Task brief
Copy the data exactly; pictures stay out of the copy.

Pixel coordinate grounding data

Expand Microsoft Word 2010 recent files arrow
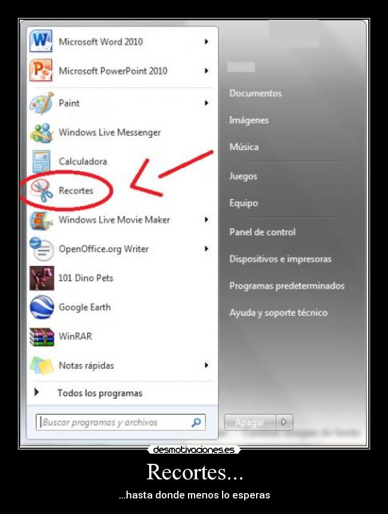This screenshot has width=388, height=514. (206, 42)
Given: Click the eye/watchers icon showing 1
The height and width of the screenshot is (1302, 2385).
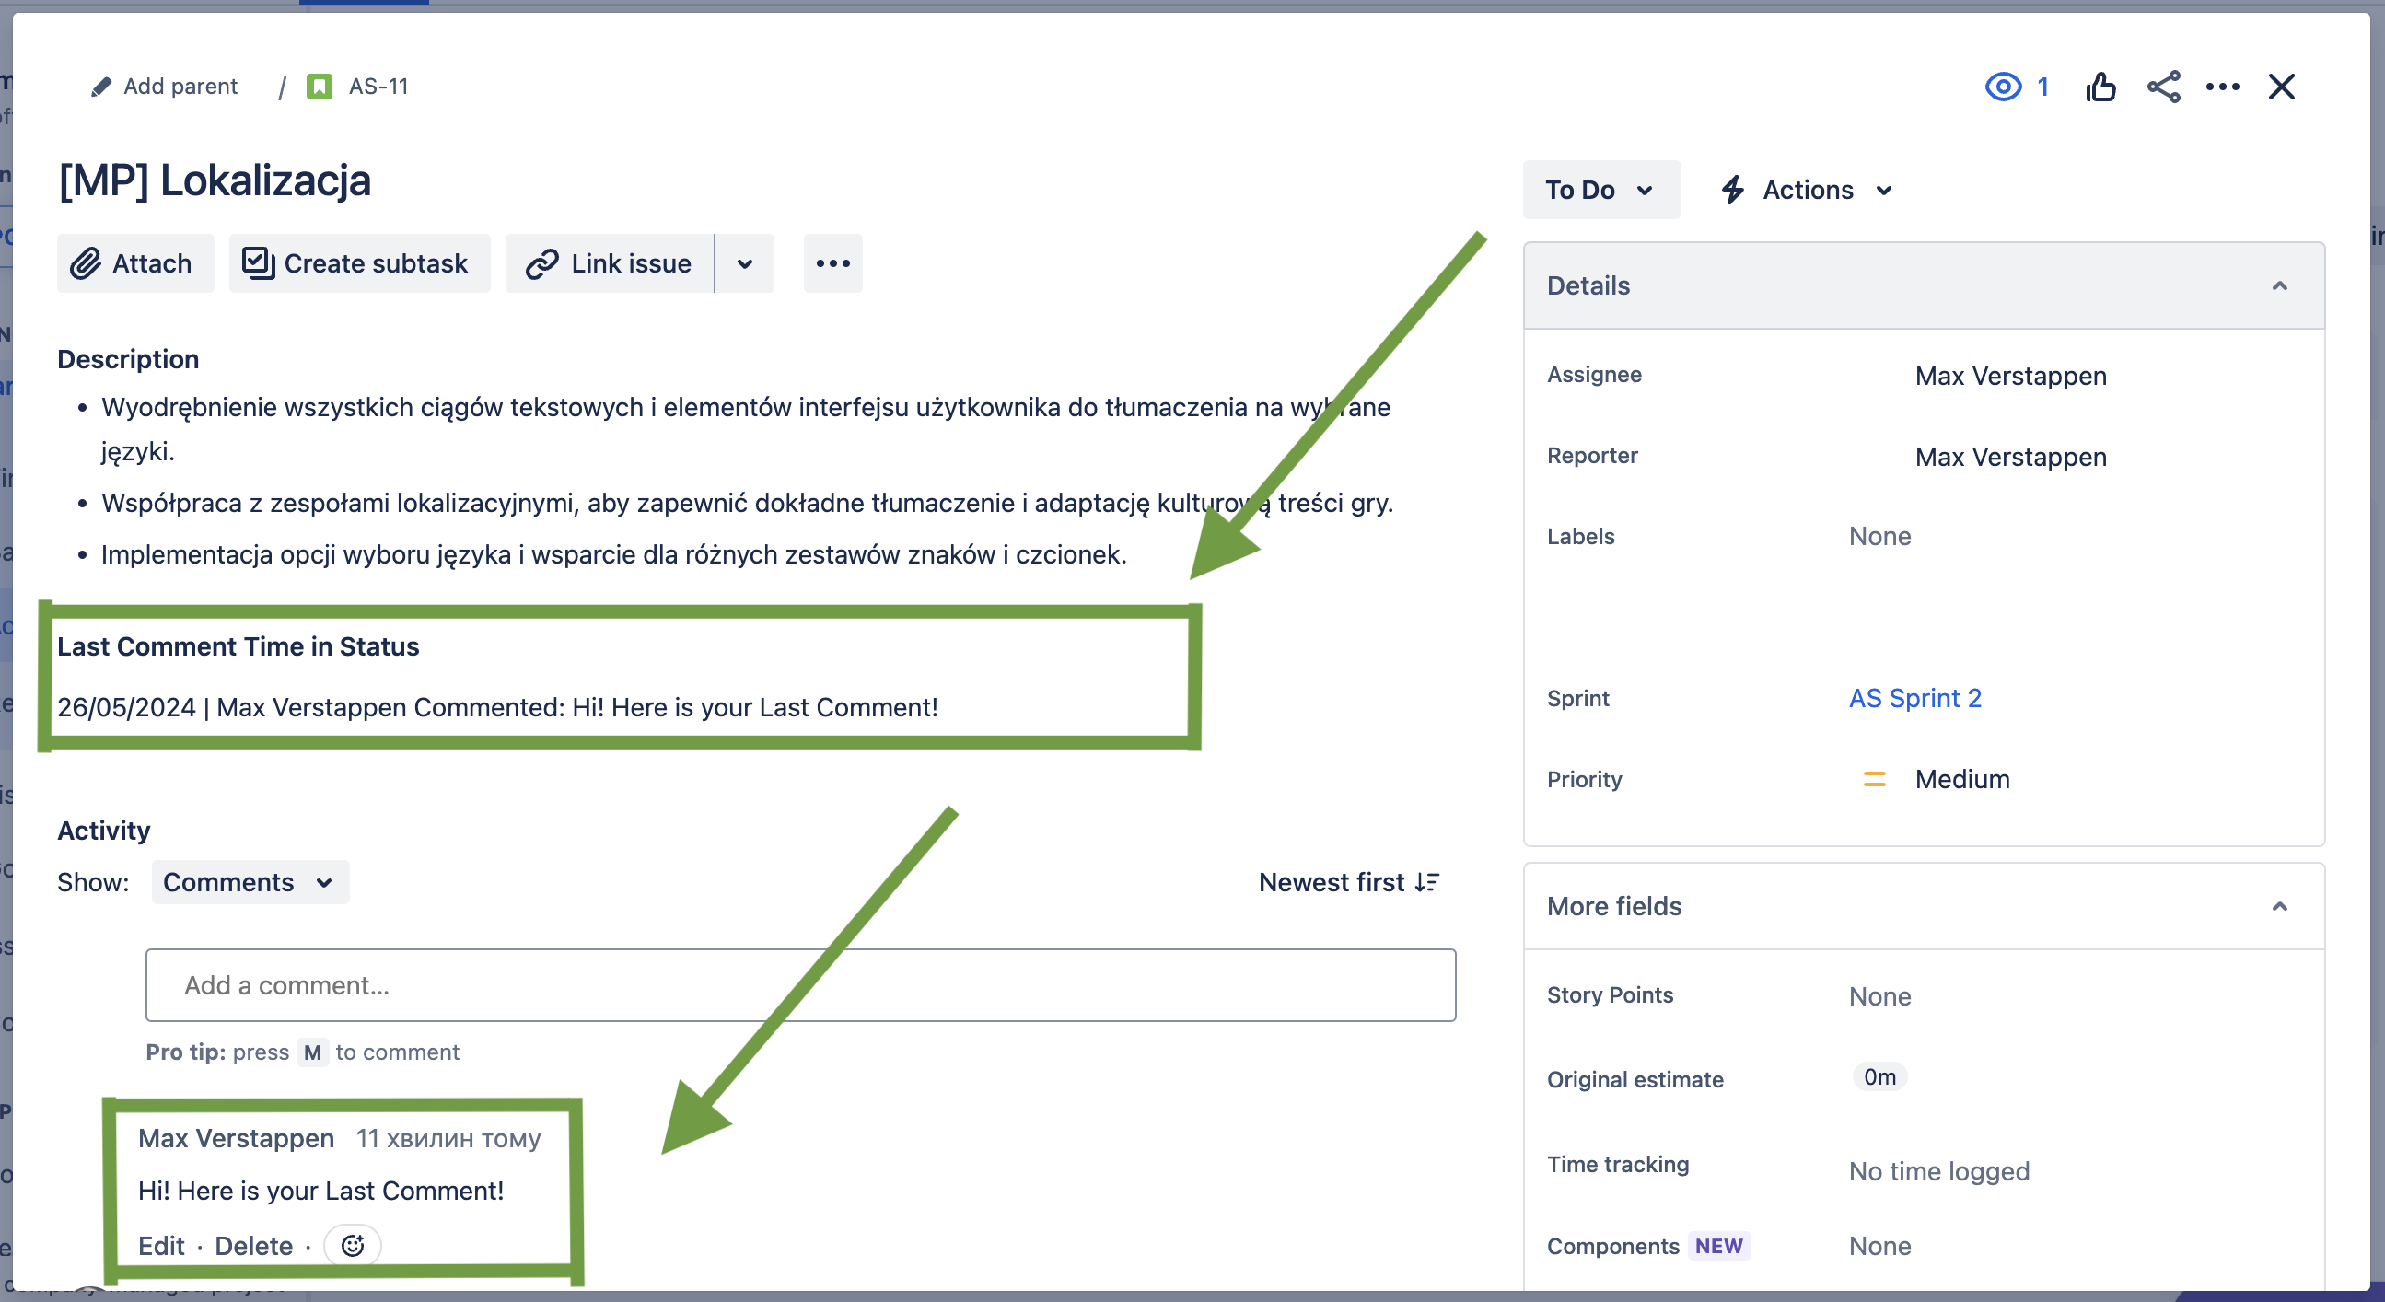Looking at the screenshot, I should pyautogui.click(x=2017, y=88).
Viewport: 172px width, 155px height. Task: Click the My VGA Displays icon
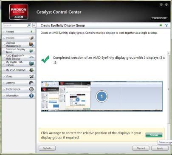pos(31,70)
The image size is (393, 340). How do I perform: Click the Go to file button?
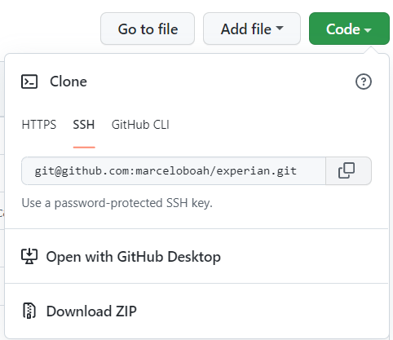148,29
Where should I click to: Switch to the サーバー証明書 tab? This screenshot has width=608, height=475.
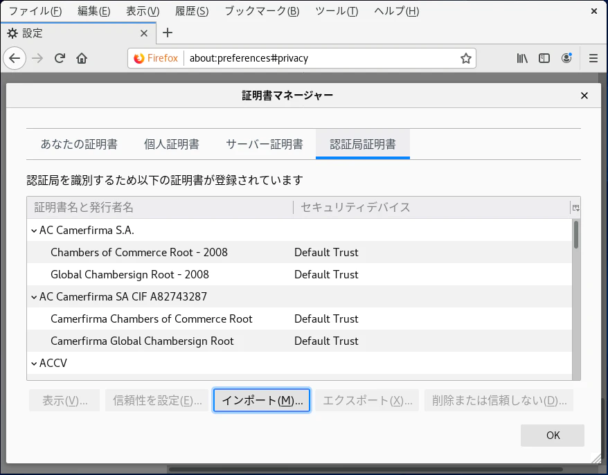[x=264, y=144]
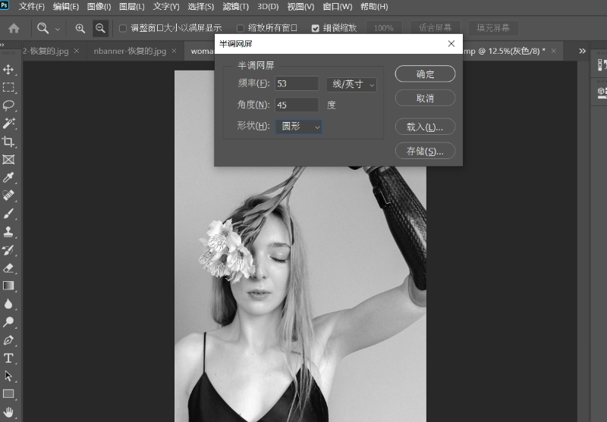
Task: Switch to the Eraser tool
Action: pos(9,268)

Answer below
Expand Microsoft Word 2010 recent files arrow
This screenshot has width=388, height=514. (206, 42)
Given: Click the eye/watchers icon showing 1
The height and width of the screenshot is (1302, 2385).
Looking at the screenshot, I should pyautogui.click(x=2017, y=88).
Viewport: 172px width, 155px height. Task: Click the My VGA Displays icon
pos(31,70)
The image size is (393, 340). How do I perform: Click the Go to file button?
148,29
Where should I click to: Switch to the サーバー証明書 tab? This screenshot has width=608, height=475.
[x=264, y=144]
Task: Switch to the Eraser tool
Action: pos(9,268)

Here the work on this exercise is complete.